Itu suara seorang perempuan.

Mereka tak dapat melihat dengan jelas, hanya sekelebat sosok yang memakai jubah panjang menutupi seluruh tubuh, wajahnya bahkan tak terlihat. Olive mengangkat wajah di tengah-tengah sujud, memerhatikan wanita itu yang kini menjulurkan tangan, dari tangannya menetes cairan ungu yang menyentuh lingkaran simbol persembahan. 

Kali ini cahaya menyebar ke seluruh penduduk, wajah-wajah suram itu hilang seketika. Andrew yang pertama kali merasakan hal yang tidak asing. Tubuhnya yang nyeri dan lemas sepanjang perjalanan kembali pulih, ini seperti sihir duyung, mereka dipulihkan dari hal-hal yang tidak mereka sukai. Andrew melirik ke samping, berharap yang lain menyadari hal tersebut. 

"Ini sihir."

Semua mata membelalak kini bertemu dan menatap Bing. Bocah itu menutup mulut, bicaranya tidak gagap seperti sebelumya. Sebenarnya sihir macam apa yang dimiliki sekte sesat ini? Mendapati bising di barisan belakang, sosok wanita yang meneteskan cairan ungu kini menatap mereka, jari-jarinya yang lentik menunjuk ke arah rombongan membuat Olive yang sedari tadi menengadah menunduk cepat-cepat.

"Kalian. Gadis berambut biru dan semua orang di belakangnya kemari." Apa mereka ketahuan?

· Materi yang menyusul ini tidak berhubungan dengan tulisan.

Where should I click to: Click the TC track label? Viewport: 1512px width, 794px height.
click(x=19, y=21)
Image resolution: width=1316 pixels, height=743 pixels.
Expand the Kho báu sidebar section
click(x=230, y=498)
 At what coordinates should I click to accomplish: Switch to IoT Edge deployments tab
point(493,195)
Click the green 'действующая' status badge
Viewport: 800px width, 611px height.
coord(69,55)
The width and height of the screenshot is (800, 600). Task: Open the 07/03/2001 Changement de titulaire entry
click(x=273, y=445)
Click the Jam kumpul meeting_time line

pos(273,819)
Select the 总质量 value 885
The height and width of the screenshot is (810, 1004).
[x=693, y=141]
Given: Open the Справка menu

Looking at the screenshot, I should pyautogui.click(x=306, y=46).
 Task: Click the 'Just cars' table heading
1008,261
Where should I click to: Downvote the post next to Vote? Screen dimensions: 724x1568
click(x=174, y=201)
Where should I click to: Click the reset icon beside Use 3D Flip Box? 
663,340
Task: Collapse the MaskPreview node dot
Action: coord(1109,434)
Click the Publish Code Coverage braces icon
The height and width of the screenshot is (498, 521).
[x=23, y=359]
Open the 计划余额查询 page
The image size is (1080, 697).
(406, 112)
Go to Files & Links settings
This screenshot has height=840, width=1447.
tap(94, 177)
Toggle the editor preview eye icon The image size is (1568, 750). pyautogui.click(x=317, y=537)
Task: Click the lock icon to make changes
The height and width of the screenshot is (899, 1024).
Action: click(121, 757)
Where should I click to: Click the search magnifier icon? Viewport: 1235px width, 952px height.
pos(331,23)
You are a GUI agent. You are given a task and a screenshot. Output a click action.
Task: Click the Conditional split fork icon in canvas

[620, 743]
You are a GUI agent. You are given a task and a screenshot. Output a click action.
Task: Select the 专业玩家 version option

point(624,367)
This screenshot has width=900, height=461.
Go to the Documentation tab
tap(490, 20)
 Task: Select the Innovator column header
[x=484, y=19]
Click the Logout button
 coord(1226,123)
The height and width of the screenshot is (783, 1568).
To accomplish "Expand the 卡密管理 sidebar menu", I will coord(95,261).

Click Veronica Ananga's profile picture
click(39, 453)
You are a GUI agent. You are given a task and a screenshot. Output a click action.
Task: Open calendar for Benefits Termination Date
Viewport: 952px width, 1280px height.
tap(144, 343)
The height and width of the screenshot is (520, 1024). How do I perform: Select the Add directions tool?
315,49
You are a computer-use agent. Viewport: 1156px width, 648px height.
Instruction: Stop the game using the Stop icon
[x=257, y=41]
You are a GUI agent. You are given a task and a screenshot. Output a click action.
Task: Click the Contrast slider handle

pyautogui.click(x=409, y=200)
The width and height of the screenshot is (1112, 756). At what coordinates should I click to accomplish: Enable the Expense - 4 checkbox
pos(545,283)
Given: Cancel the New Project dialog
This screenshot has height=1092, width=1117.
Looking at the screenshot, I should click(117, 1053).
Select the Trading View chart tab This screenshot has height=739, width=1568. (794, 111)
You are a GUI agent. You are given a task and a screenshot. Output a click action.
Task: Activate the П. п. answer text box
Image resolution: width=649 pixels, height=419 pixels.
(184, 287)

Pada awalnya mereka masih terpaku, tidak bergerak seinci pun sebelum suara seruan tetua menyambar. "Ikuti perintah Nyonya! Kalian harus ke depan!" Mau tak mau mereka mulai mengangkat kepala dan berdiri menuju ke tengah lingkaran. Wanita---entah siapa itu---melepas topeng Olive. Membuat sang gadis tersentak karena selanjutnya wanita itu menyusuri wajah mungil Olive dengan teliti, samar-samar suara kekehan terdengar.

"Tetua."

"Ya, Nyonya?" tanya Tetua yang kini membungkuk mendekati wanita aneh yang dipanggilnya Nyonya. Wanita itu memutar tubuh, menatap semua penduduk. Olive kini bisa melihat dengan jelas wajah-wajah para penduduk, semua orang membuka topeng kali ini. Saling dorong berusaha ada di barisan terdepan. Memang Olive tidak melihat wajah mereka sebelumnya, tapi mengenali ciri topeng disematkan di pundak. Dari pengamatannya sebelumnya ada sebagian orang yang dilihatnya kurus kerontang, ada yang obesitas, tangan yang cacat dan lainnya. Secara ajaib itu berubah menjadi kebalikannya, mereka diperbaiki, menjadi sosok lain, seolah disempurnakan.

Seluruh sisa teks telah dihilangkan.